The first black woman to lead a national party in Canada said the glass ceiling she shattered then “fell on my head” as resigned from the Green Party.
“When I was elected and put in this role, I was breaking a glass ceiling. What I didn’t realise at the time is that I was breaking a glass ceiling that was going to fall on my head,” Annamie Paul, a lawyer specialising in international issues, said.
That left “a lot of shards of glass that I was going to have to crawl over ... throughout my time as a leader”, she said.
“It has been extremely painful.
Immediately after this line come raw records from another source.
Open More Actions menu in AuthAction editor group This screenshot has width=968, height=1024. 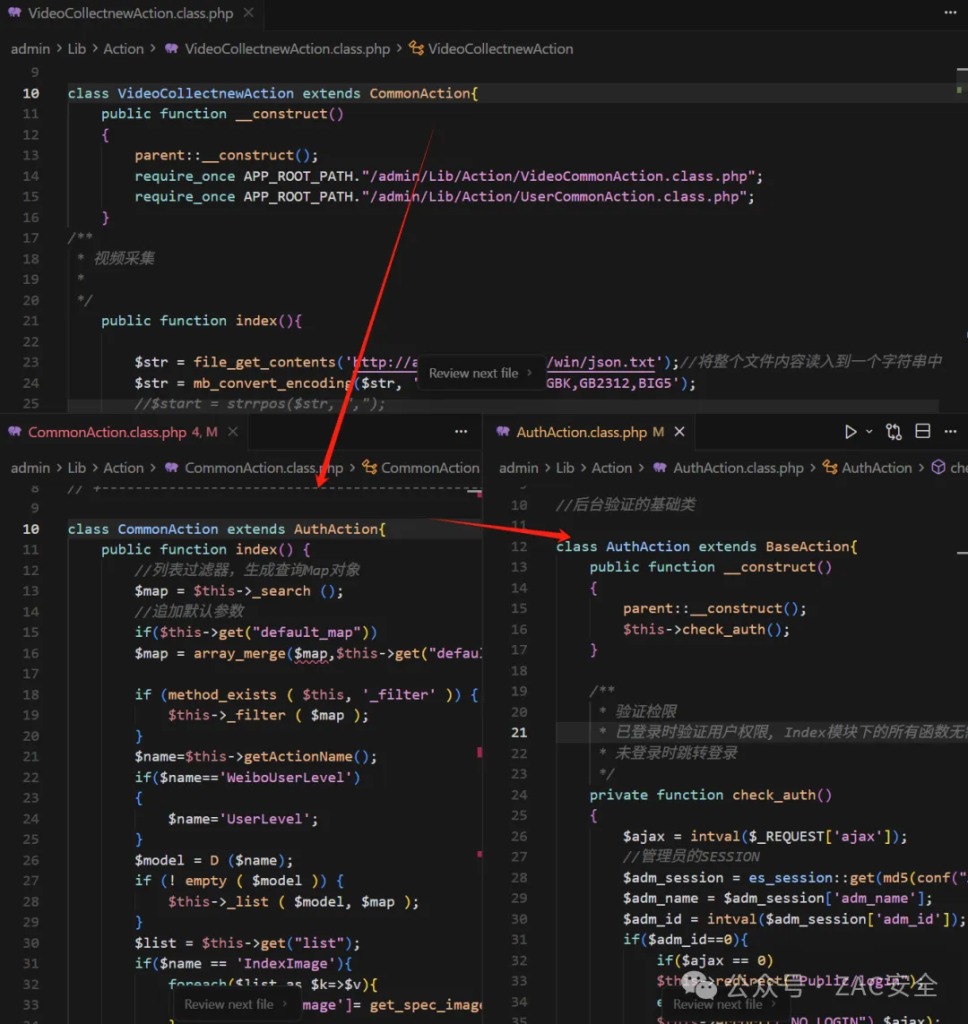point(952,432)
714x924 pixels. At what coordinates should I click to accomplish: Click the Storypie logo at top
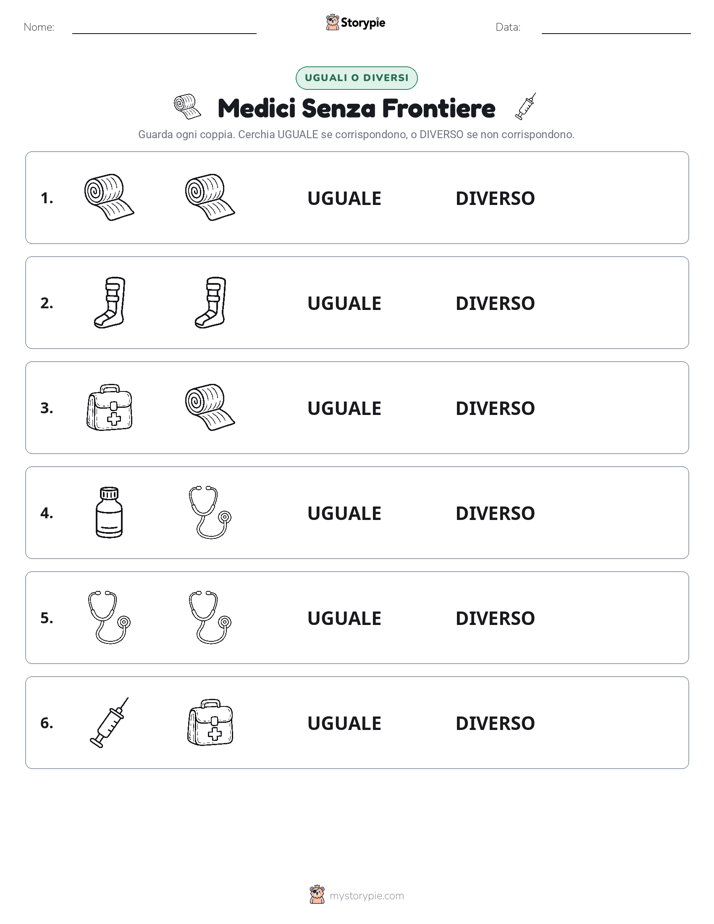[x=355, y=22]
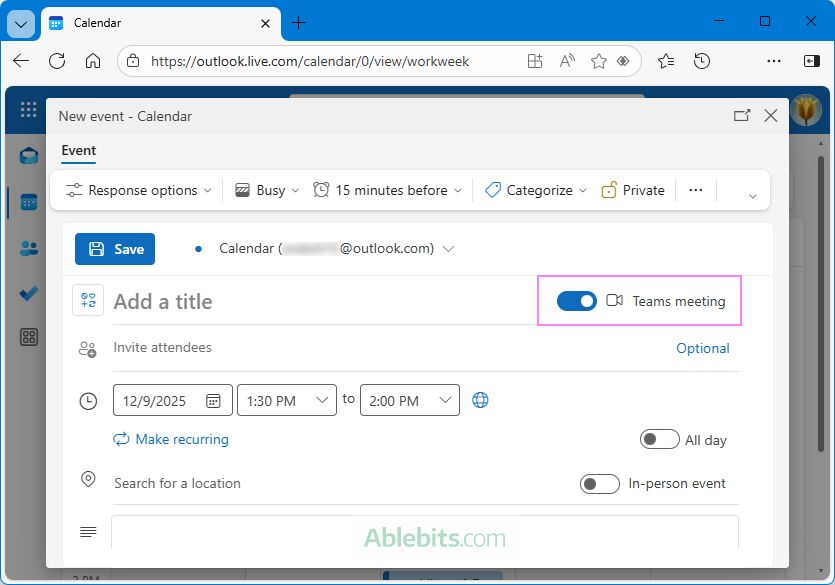This screenshot has width=835, height=585.
Task: Click the Add a title field
Action: click(250, 301)
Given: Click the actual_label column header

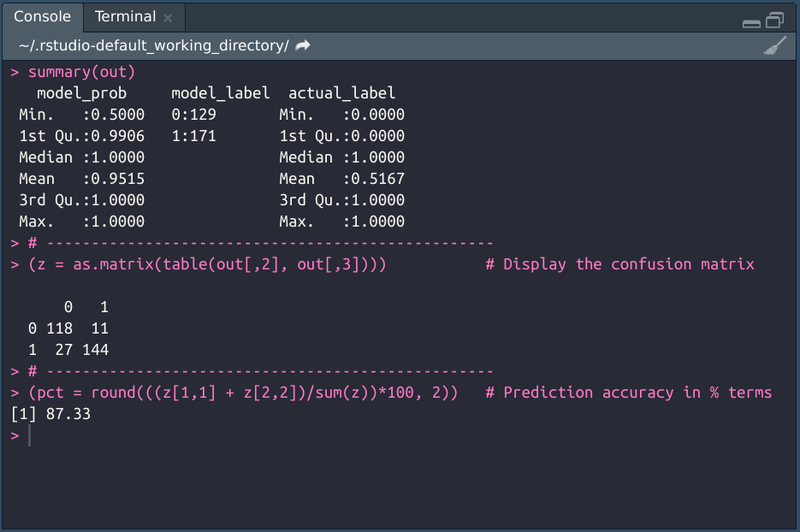Looking at the screenshot, I should click(x=341, y=93).
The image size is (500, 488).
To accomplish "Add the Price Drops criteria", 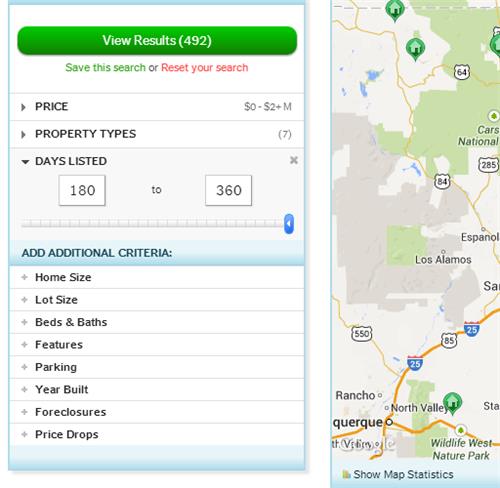I will 157,434.
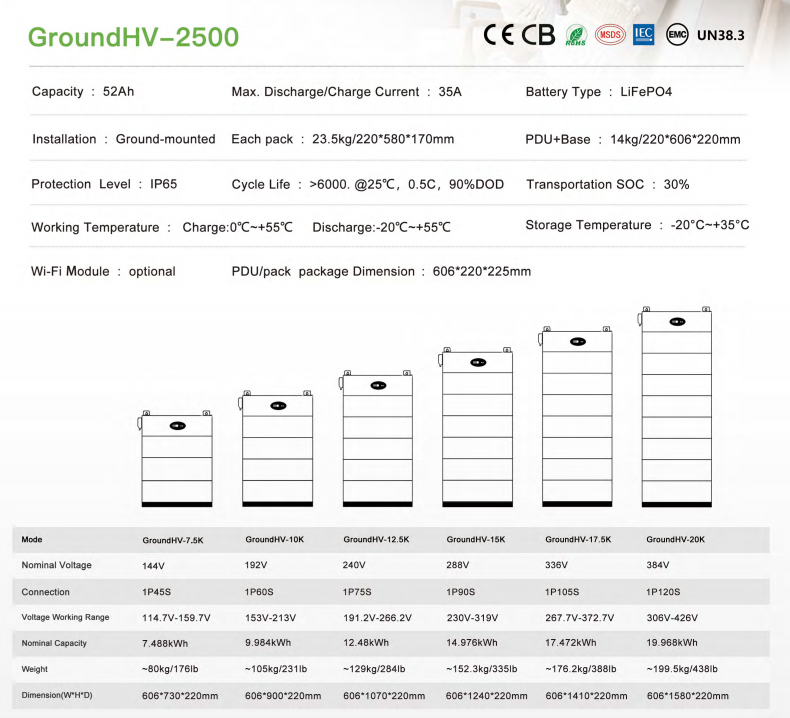Screen dimensions: 790x718
Task: Click the GroundHV-17.5K column header
Action: (x=578, y=540)
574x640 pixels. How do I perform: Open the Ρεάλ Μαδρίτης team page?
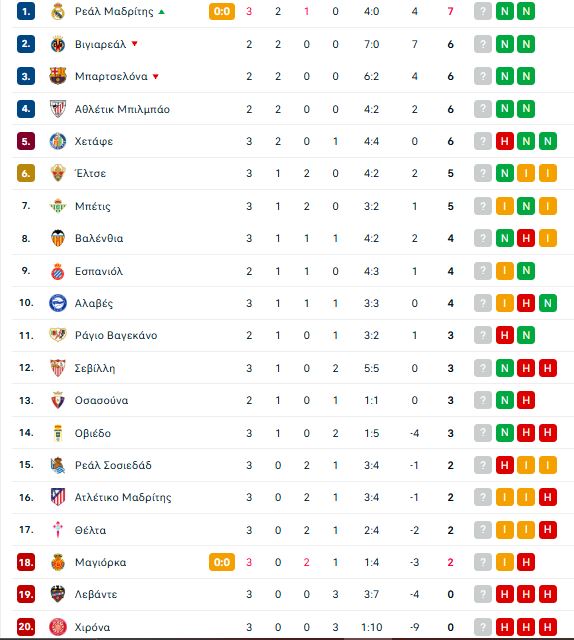click(114, 11)
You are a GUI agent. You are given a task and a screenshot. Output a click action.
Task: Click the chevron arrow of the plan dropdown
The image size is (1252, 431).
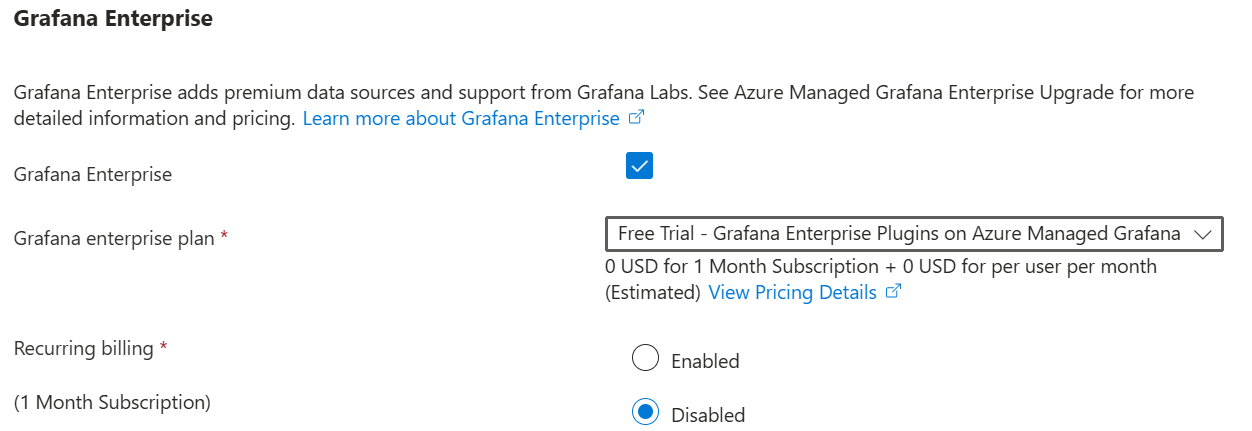coord(1203,234)
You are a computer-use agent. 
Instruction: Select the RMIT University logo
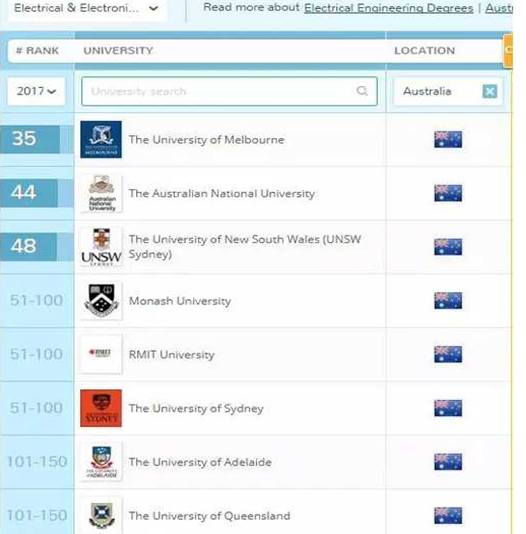[101, 354]
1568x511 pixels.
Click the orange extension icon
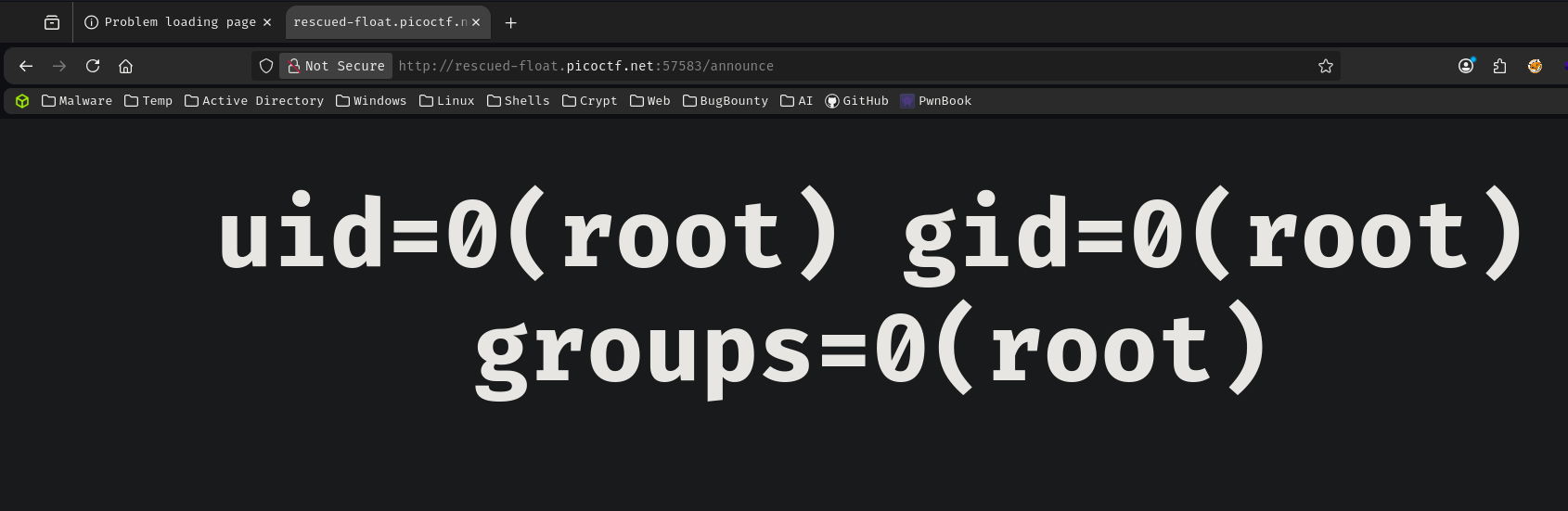tap(1536, 66)
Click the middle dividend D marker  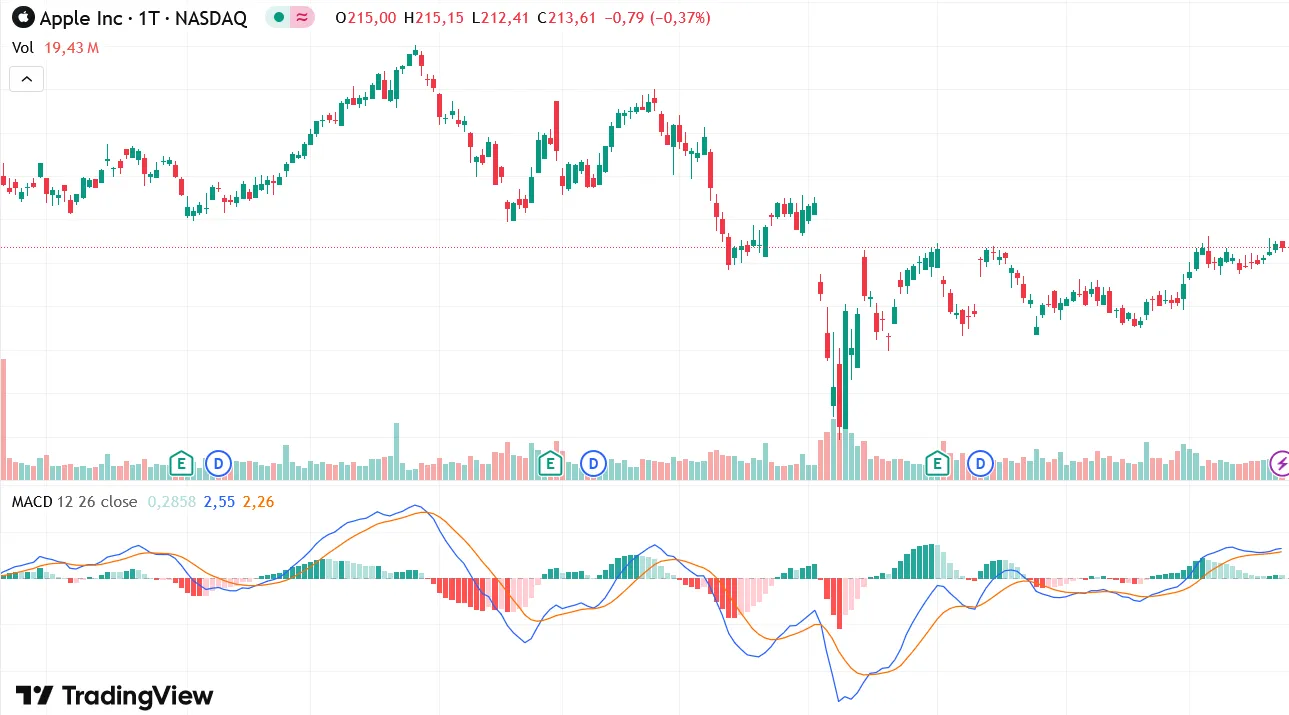point(594,463)
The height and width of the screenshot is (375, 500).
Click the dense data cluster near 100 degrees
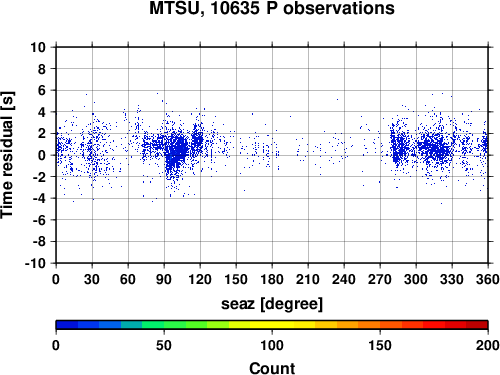point(177,152)
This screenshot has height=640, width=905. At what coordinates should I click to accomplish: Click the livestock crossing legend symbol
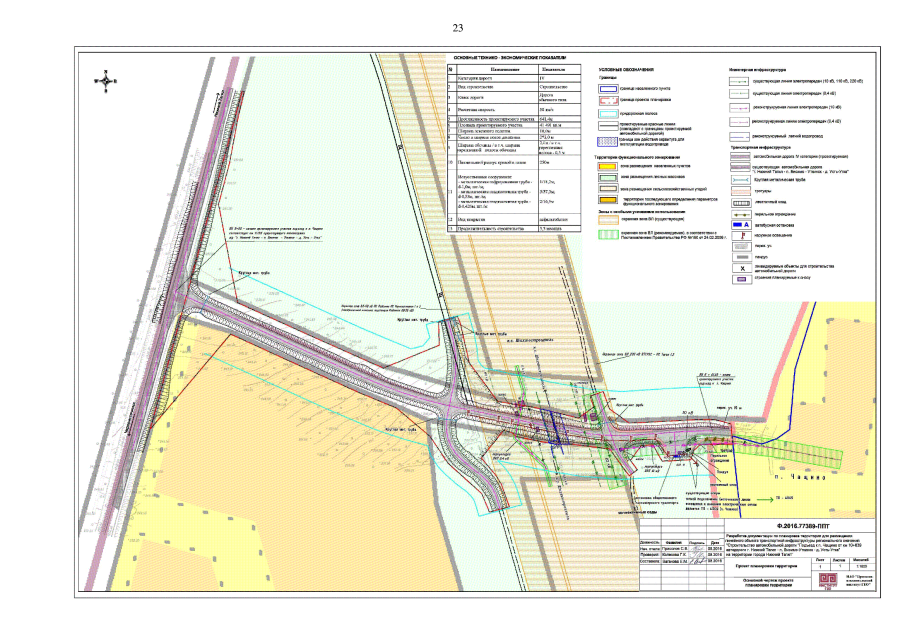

It has been the worst period in my life,” Paul admitted after her party was routed in national elections last week.
She became the first black woman to lead a federal party in Canada on October 3, 2020, succeeding Elizabeth May, who led the Greens for 13 years.
Paul has led the party for the past year and tried to get elected in Canada’s smallest and most densely populated constituency, Toronto Centre.
However, the 48-year-old politician finished fourth with only 8.5% of the vote.
The Greens faced difficulty even before the beginning of the electoral campaign, weakened by problems of image, unity and finance.
The party did not provide funding for Paul to hire a campaign staff or a national campaign manager.
“I just don’t have the heart for it,” Paul said, referring to going through a leadership review invoked by the party immediately after the election.
Of the discord within the party, Paul said she had never been given the opportunity to lead and “I will not be given that opportunity”.
They also suffered a crushing defeat in the September 20 general election, electing only two out of 338 members to the House of Commons.
The party, which has been relatively marginal in its 38-year history, came in sixth in the popular vote with only 2.3% of the vote, behind the right-wing People’s Party.
Despite the “tremendous struggle”, Paul said she did not have any regrets.
“I knew that we were likely not going to do well,” she said.